When one uses drugs intravenously through the blood stream to achieve a faster and more potent high that is a serious sign of heavy addiction. Many long-term health complications are associated with IV drug use. When a drug addict begins taking the drug intravenously they risk many seriously health complications, such as skin abscesses, infectious disease, and heart complications.
It is very easy to overdose through IV drug use since many are unaware of how much of the substance they are putting in their bodies at one time. The intense high that is created with intravenous drug use, administering the drug in other methods will never amount to the high that is created by IV drug use. Many types of drugs can be used intravenously including heroin, cocaine, crystal meth, and prescription medications. Treatment is inevitable and necessary for the IV drug user. However many times the user will not make it to treatment and become mentally and physically ill. Death is also common occurrence among IV drug users, due to overdose.
Needle Exchange Programs
The ban on federally funded needle exchange programs was lifted 2 years ago by the Senate. These programs are based on the philosophy where IV drug users can receive sanitary needles and equipment for free. They are referred to as exchange programs because most require exchanging old needles for new ones, but some do not have this requirement. It's only to ensure that contaminated needles do not get reused. According to the Center for Disease Control 1/5 of all of all H.I.V and Hepatitis C contractions are direct results of intravenous drug use.
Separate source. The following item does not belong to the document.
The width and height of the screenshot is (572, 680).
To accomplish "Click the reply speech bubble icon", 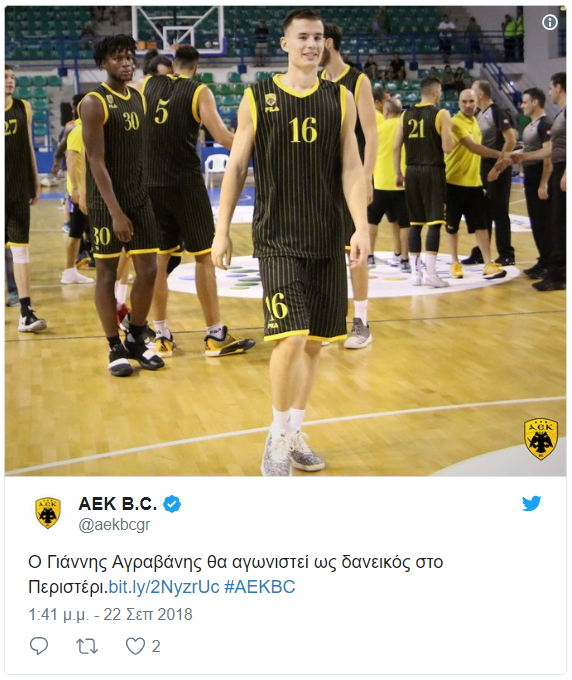I will [x=39, y=646].
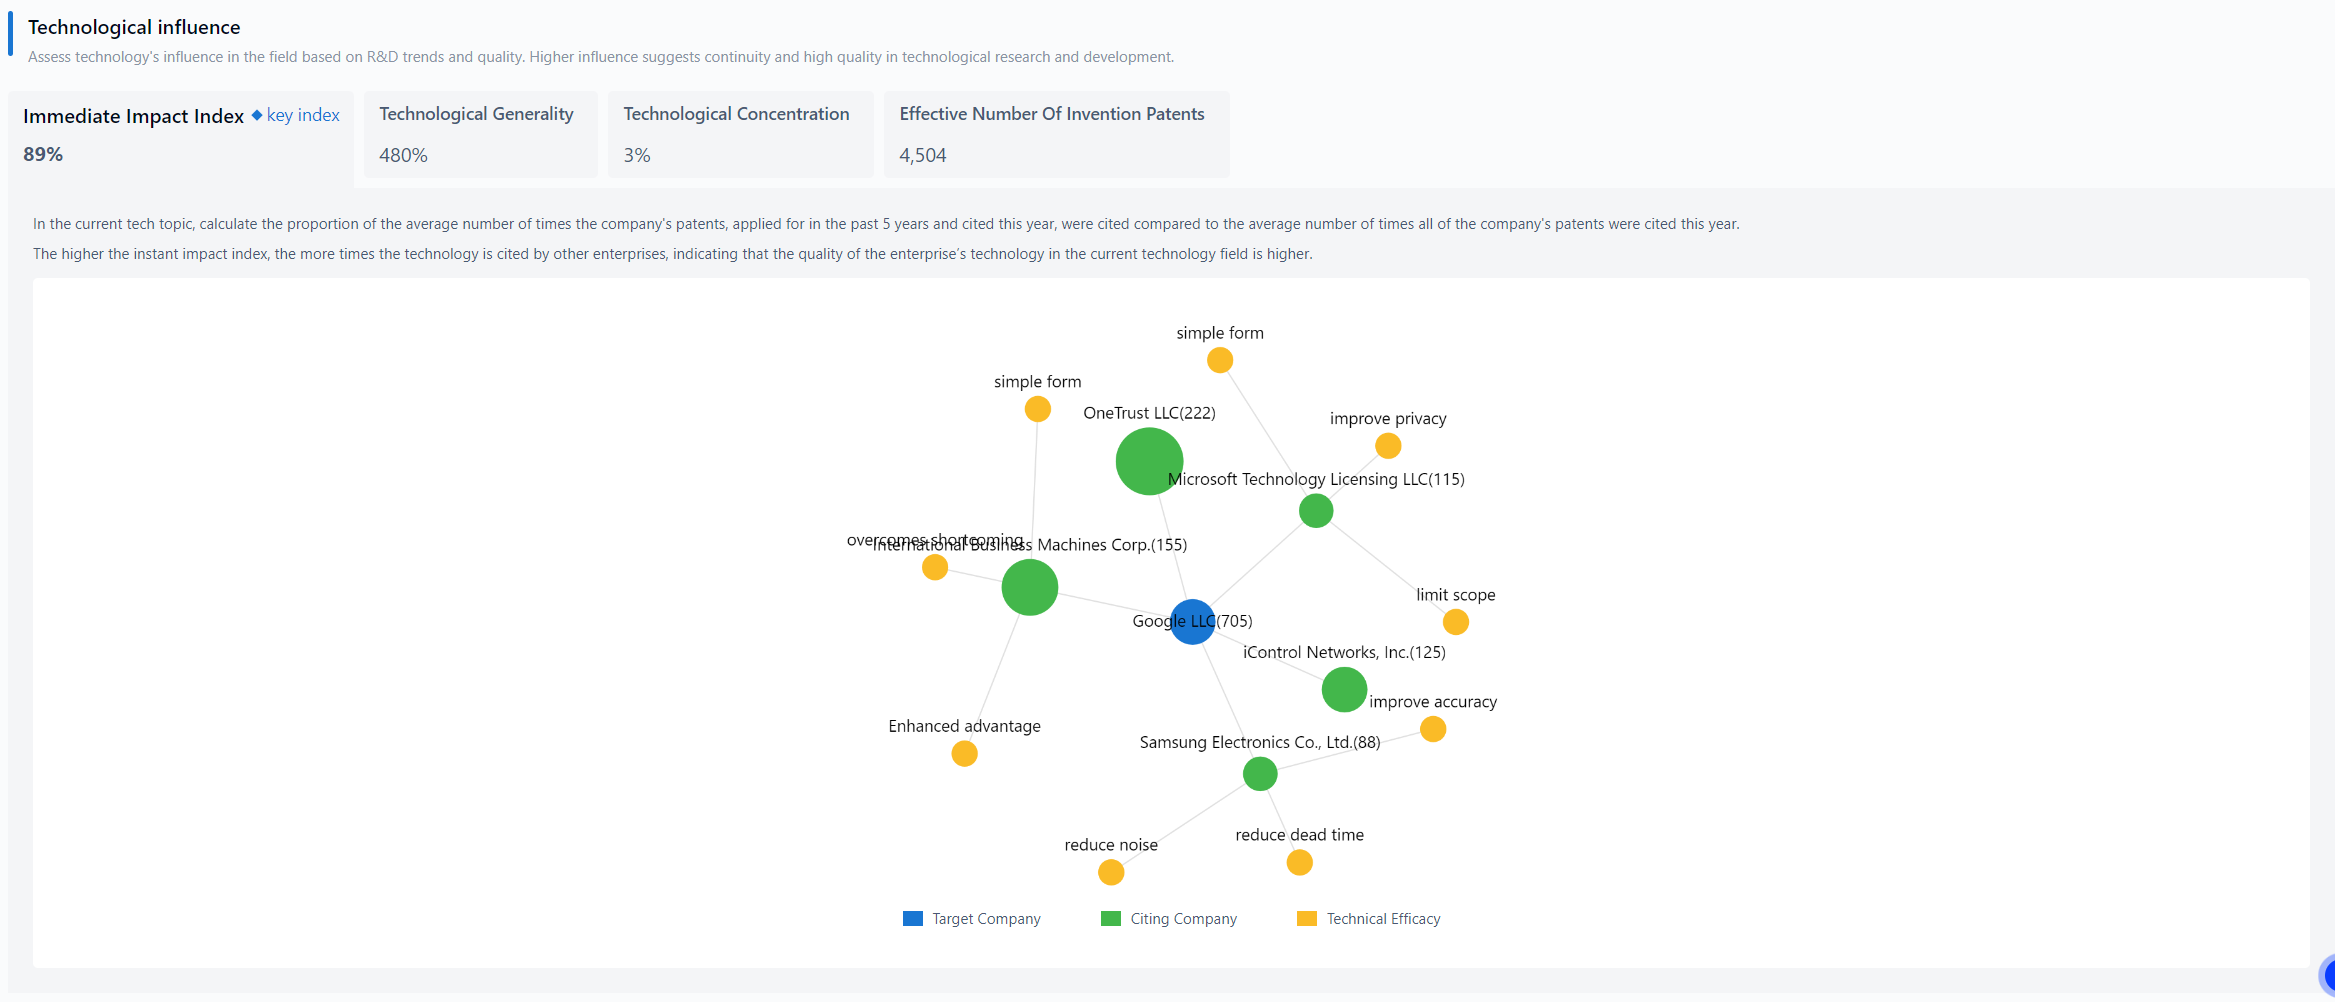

Most needle exchange programs offer helpful information regarding treatment for drug addiction and counseling. The addict that makes the conscious decision to partake in these programs is one who often seeks treatment for their addiction and that is why they are so beneficial. The positive reinforcement that these programs offer, allow the user to seek information about their drug use. The evidence is clearly stated by the American Medical Association that needle exchange programs are effective in slowing down the spread of H.I.V and do not increase drug use. It's absurd to conclude that IV drug use increases when these programs are implemented. In reality the message that we are sending by not consummating these programs is a deadly one by letting many suffer from deadly diseases that could have been prevented. There are many tactics that forewarn children that intravenous drug use is bad, from media campaigns to unrelenting prison sentences.